• PAGE EXTRACT:

--- START ---

Version string `json:"version"`
// title (required, string) is the name of the feed, which will often
// correspond to the name of the website (blog, for instance), though not
// necessarily.
Title string `json:"title"`
// home_page_url (optional but strongly recommended, string) is the URL of the
// resource that the feed describes. This resource may or may not actually be
// a “home” page, but it should be an HTML page. If a feed is published on the
// public web, this should be considered as required. But it may not make
// sense in the case of a file created on a desktop computer, when that file
// is not shared or is shared only privately.
HomePageURL string `json:"home_page_url"`
// feed_url (optional but strongly recommended, string) is the URL of the
// feed, and serves as the unique identifier for the feed. As with
// home_page_url, this should be considered required for feeds on the public
// web.

--- END ---

• EXERCISE GOAL:
List every JSON key that the code excerpt names, whether in a struct tag or in a comment. The lines that come next are drawn from a different source than the code excerpt.

• SUPPLIED INFORMATION:
--- START ---

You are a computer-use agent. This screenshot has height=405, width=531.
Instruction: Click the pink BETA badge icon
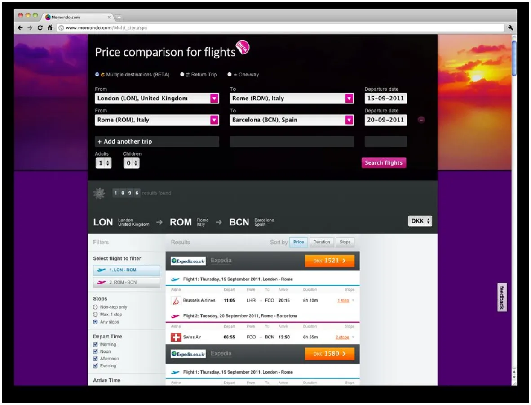[243, 48]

--- END ---

• TASK OUTPUT:
version
title
home_page_url
feed_url